[Opening RECORDS FOR THIS TASK section]
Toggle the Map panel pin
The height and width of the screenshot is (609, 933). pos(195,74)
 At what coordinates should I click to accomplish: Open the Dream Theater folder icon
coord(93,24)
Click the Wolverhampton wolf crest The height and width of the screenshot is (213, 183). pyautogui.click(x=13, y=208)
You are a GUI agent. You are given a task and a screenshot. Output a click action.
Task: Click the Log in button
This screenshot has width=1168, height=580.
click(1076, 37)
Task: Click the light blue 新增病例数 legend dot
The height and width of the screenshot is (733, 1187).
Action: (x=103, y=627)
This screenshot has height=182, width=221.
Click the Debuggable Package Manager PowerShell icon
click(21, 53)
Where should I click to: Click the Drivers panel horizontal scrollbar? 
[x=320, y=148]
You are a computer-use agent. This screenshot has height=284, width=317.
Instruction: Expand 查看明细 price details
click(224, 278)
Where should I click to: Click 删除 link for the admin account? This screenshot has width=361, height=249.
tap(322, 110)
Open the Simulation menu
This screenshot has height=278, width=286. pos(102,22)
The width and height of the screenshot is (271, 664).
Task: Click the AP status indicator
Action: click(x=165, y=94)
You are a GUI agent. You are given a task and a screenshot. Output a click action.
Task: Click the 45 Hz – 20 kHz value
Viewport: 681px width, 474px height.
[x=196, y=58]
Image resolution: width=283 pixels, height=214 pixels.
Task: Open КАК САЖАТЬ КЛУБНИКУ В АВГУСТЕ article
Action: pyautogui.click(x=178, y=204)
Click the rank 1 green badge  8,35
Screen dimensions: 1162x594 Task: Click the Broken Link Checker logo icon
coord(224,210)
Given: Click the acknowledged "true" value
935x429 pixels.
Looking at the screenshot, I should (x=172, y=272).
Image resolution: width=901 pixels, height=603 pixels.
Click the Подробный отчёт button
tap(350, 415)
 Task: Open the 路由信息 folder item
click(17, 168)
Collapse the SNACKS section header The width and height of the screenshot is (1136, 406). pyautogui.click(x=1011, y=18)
[Closing RECORDS FOR THIS TASK section]
» TASK DESCRIPTION
Going line by line, repeat the whole listing exactly.

» TASK RESULT
Toggle the Map panel pin
The height and width of the screenshot is (609, 933). pos(195,74)
 At what coordinates should I click to accomplish: Open the Dream Theater folder icon
coord(93,24)
Click the Wolverhampton wolf crest The height and width of the screenshot is (213, 183). pyautogui.click(x=13, y=208)
You are a GUI agent. You are given a task and a screenshot. Output a click action.
Task: Click the Log in button
This screenshot has width=1168, height=580.
click(1076, 37)
Task: Click the light blue 新增病例数 legend dot
The height and width of the screenshot is (733, 1187).
Action: (x=103, y=627)
This screenshot has height=182, width=221.
Click the Debuggable Package Manager PowerShell icon
click(21, 53)
Where should I click to: Click the Drivers panel horizontal scrollbar? 
[x=320, y=148]
You are a computer-use agent. This screenshot has height=284, width=317.
Instruction: Expand 查看明细 price details
click(224, 278)
Where should I click to: Click 删除 link for the admin account? This screenshot has width=361, height=249.
tap(322, 110)
Open the Simulation menu
This screenshot has height=278, width=286. pos(102,22)
The width and height of the screenshot is (271, 664).
Task: Click the AP status indicator
Action: click(x=165, y=94)
You are a GUI agent. You are given a task and a screenshot. Output a click action.
Task: Click the 45 Hz – 20 kHz value
Viewport: 681px width, 474px height.
[x=196, y=58]
Image resolution: width=283 pixels, height=214 pixels.
Task: Open КАК САЖАТЬ КЛУБНИКУ В АВГУСТЕ article
Action: pyautogui.click(x=178, y=204)
Click the rank 1 green badge  8,35
Screen dimensions: 1162x594 Task: Click the Broken Link Checker logo icon
coord(224,210)
Given: Click the acknowledged "true" value
935x429 pixels.
Looking at the screenshot, I should (x=172, y=272).
Image resolution: width=901 pixels, height=603 pixels.
Click the Подробный отчёт button
tap(350, 415)
 Task: Open the 路由信息 folder item
click(17, 168)
Collapse the SNACKS section header The width and height of the screenshot is (1136, 406). pyautogui.click(x=1011, y=18)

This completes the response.